:: WHAT IS REQUIRED ::
Retype, word for word, each line between the lines holding "This screenshot has height=425, width=651." and "This screenshot has height=896, width=1321.", inclusive, and leave the rest of the data alone.

---------------

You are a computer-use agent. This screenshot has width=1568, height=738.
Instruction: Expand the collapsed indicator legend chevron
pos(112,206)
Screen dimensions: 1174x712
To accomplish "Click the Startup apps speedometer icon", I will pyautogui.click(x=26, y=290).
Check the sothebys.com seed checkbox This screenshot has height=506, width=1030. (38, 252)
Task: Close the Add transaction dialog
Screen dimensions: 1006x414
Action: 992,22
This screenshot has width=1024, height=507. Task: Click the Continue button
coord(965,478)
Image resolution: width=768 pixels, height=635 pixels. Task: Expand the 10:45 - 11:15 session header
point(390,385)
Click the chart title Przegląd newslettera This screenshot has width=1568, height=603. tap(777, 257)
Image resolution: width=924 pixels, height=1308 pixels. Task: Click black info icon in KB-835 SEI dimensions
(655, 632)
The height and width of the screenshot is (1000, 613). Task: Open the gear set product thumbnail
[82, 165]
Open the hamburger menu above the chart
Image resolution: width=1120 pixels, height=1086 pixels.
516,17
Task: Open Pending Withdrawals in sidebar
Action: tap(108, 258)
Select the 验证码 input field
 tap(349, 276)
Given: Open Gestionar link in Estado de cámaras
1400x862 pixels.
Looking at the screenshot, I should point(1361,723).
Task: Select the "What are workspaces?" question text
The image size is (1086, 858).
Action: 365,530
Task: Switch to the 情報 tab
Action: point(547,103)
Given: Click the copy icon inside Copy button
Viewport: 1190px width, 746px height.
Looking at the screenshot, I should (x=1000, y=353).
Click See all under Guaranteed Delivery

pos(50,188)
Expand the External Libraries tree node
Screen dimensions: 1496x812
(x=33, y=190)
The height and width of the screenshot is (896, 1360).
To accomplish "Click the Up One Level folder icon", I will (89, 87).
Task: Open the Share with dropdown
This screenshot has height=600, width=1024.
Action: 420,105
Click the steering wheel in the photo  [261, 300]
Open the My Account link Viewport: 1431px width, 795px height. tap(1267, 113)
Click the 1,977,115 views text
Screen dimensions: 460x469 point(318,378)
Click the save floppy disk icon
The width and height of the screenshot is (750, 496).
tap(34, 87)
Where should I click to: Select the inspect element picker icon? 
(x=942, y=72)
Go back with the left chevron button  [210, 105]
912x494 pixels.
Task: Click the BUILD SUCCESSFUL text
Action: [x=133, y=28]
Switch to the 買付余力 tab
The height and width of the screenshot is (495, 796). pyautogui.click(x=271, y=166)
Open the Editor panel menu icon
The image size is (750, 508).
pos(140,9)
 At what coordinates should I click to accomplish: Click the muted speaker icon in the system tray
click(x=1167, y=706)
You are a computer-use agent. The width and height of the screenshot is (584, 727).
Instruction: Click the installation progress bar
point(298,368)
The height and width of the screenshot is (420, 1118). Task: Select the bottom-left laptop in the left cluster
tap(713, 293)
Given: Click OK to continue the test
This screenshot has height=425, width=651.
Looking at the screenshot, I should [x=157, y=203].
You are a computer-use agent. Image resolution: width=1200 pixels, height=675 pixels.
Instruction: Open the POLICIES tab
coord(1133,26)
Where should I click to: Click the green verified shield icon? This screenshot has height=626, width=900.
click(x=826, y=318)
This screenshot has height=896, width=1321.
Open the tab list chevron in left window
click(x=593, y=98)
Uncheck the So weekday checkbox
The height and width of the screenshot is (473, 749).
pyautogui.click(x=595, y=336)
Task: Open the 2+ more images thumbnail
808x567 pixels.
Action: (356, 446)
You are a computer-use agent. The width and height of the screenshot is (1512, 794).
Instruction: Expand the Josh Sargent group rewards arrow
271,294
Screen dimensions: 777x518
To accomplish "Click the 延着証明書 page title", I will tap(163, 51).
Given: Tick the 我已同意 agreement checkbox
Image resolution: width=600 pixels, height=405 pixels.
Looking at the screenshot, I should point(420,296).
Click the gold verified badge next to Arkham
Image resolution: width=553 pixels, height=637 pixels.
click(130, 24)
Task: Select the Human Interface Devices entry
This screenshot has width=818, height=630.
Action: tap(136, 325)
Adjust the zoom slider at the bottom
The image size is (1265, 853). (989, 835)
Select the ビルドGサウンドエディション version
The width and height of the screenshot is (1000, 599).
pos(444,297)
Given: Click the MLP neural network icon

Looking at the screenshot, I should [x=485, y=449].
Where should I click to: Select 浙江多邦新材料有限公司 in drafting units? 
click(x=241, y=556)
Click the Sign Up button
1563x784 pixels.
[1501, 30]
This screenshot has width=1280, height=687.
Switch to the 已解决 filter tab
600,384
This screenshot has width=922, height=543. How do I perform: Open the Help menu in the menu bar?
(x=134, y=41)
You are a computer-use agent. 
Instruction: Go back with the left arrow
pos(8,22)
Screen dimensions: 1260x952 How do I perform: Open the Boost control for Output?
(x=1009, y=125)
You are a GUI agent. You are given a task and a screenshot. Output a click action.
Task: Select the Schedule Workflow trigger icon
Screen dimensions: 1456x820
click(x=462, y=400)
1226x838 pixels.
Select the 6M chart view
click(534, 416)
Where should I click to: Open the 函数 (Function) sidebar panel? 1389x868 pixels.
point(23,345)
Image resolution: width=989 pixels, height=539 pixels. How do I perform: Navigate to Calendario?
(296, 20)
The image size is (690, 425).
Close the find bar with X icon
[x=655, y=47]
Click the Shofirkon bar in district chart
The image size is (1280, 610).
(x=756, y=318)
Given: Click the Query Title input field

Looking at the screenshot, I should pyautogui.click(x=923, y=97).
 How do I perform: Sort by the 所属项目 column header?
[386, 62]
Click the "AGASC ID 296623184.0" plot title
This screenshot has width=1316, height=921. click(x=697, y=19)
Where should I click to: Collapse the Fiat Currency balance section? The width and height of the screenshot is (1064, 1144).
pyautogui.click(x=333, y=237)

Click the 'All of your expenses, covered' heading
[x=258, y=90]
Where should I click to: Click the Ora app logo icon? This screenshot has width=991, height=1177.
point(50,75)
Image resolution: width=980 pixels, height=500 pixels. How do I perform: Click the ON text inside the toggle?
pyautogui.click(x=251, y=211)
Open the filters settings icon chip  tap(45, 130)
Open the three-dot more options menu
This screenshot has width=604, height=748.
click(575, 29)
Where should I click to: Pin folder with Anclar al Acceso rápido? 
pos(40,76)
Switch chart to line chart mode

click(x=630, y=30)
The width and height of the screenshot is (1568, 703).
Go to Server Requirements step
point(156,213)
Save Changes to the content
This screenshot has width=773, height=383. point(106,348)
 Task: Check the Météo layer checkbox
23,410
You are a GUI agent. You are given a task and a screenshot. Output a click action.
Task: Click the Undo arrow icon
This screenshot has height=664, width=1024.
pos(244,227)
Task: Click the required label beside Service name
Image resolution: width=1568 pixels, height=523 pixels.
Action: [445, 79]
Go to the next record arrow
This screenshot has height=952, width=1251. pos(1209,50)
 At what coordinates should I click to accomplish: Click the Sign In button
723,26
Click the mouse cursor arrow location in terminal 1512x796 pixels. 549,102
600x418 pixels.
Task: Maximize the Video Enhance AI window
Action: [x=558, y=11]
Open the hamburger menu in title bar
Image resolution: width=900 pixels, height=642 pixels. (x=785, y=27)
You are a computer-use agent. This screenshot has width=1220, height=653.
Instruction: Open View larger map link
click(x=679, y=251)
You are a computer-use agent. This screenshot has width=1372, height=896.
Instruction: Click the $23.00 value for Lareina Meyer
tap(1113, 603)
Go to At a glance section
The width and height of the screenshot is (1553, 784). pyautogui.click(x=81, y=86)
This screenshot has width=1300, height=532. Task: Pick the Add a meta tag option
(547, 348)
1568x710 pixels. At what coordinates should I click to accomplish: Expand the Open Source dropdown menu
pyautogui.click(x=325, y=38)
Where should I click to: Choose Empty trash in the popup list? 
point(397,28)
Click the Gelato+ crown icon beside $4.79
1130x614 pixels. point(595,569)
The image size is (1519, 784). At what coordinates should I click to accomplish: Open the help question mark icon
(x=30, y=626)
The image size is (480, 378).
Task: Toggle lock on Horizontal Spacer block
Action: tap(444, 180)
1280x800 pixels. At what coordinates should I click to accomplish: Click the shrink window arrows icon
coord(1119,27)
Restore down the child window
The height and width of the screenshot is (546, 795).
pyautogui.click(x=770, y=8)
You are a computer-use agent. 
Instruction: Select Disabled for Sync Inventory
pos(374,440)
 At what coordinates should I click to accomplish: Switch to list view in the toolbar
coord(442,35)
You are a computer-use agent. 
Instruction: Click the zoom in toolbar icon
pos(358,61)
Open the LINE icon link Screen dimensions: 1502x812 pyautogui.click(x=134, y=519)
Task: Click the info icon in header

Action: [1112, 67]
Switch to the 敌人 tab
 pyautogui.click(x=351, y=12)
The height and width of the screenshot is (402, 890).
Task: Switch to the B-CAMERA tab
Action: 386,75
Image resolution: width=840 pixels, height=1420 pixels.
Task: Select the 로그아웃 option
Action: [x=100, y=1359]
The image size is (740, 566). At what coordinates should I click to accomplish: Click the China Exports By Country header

---------------

:: RESULT OF THE EXERCISE ::
This screenshot has height=425, width=651.
Looking at the screenshot, I should [x=157, y=203].
You are a computer-use agent. Image resolution: width=1200 pixels, height=675 pixels.
Instruction: Open the POLICIES tab
coord(1133,26)
Where should I click to: Click the green verified shield icon? This screenshot has height=626, width=900.
click(x=826, y=318)
This screenshot has height=896, width=1321.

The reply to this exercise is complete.